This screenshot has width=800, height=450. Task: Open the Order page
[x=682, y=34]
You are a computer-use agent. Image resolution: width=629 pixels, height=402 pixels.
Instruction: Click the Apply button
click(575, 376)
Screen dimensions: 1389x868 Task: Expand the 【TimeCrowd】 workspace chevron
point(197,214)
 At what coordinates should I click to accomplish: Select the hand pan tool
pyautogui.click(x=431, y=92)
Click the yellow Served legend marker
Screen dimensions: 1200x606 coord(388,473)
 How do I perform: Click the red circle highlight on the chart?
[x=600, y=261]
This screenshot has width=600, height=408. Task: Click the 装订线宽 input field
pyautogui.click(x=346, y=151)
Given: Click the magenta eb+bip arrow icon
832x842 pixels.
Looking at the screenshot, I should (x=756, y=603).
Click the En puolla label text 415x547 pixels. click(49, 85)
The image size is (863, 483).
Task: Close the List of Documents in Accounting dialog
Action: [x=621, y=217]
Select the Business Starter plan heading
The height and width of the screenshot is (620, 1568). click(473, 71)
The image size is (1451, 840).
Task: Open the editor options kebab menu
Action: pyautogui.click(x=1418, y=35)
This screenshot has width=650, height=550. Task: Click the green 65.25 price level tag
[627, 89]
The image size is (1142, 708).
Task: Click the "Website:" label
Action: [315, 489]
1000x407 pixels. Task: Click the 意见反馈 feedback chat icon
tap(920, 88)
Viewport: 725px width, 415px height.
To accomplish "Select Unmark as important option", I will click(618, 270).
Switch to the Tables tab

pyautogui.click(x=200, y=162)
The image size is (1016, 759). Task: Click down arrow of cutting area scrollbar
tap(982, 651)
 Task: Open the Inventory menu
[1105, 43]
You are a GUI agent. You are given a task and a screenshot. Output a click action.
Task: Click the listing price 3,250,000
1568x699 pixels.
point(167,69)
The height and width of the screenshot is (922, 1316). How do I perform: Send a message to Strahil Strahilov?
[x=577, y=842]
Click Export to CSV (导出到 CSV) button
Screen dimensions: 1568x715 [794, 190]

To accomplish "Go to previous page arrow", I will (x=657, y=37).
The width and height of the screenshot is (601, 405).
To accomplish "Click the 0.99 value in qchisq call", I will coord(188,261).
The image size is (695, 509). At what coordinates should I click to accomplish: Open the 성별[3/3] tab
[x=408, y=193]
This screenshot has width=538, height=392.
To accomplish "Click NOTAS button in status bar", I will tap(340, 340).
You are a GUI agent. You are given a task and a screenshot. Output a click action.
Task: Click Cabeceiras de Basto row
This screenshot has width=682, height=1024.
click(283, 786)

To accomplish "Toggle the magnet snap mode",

- What to do -
Word for word, restate the whole of the material above.

- Answer box -
This screenshot has width=800, height=450. Task: Open the Order page
[x=682, y=34]
You are a computer-use agent. Image resolution: width=629 pixels, height=402 pixels.
Instruction: Click the Apply button
click(575, 376)
Screen dimensions: 1389x868 Task: Expand the 【TimeCrowd】 workspace chevron
point(197,214)
 At what coordinates should I click to accomplish: Select the hand pan tool
pyautogui.click(x=431, y=92)
Click the yellow Served legend marker
Screen dimensions: 1200x606 coord(388,473)
 How do I perform: Click the red circle highlight on the chart?
[x=600, y=261]
This screenshot has width=600, height=408. Task: Click the 装订线宽 input field
pyautogui.click(x=346, y=151)
Given: Click the magenta eb+bip arrow icon
832x842 pixels.
Looking at the screenshot, I should (x=756, y=603).
Click the En puolla label text 415x547 pixels. click(49, 85)
The image size is (863, 483).
Task: Close the List of Documents in Accounting dialog
Action: [x=621, y=217]
Select the Business Starter plan heading
The height and width of the screenshot is (620, 1568). click(473, 71)
The image size is (1451, 840).
Task: Open the editor options kebab menu
Action: pyautogui.click(x=1418, y=35)
This screenshot has width=650, height=550. Task: Click the green 65.25 price level tag
[627, 89]
The image size is (1142, 708).
Task: Click the "Website:" label
Action: [315, 489]
1000x407 pixels. Task: Click the 意见反馈 feedback chat icon
tap(920, 88)
Viewport: 725px width, 415px height.
To accomplish "Select Unmark as important option", I will click(618, 270).
Switch to the Tables tab

pyautogui.click(x=200, y=162)
The image size is (1016, 759). Task: Click down arrow of cutting area scrollbar
tap(982, 651)
 Task: Open the Inventory menu
[1105, 43]
You are a GUI agent. You are given a task and a screenshot. Output a click action.
Task: Click the listing price 3,250,000
1568x699 pixels.
point(167,69)
The height and width of the screenshot is (922, 1316). How do I perform: Send a message to Strahil Strahilov?
[x=577, y=842]
Click Export to CSV (导出到 CSV) button
Screen dimensions: 1568x715 [794, 190]

To accomplish "Go to previous page arrow", I will (x=657, y=37).
The width and height of the screenshot is (601, 405).
To accomplish "Click the 0.99 value in qchisq call", I will coord(188,261).
The image size is (695, 509). At what coordinates should I click to accomplish: Open the 성별[3/3] tab
[x=408, y=193]
This screenshot has width=538, height=392.
To accomplish "Click NOTAS button in status bar", I will tap(340, 340).
You are a GUI agent. You are given a task and a screenshot. Output a click action.
Task: Click Cabeceiras de Basto row
This screenshot has width=682, height=1024.
click(283, 786)

To accomplish "Toggle the magnet snap mode",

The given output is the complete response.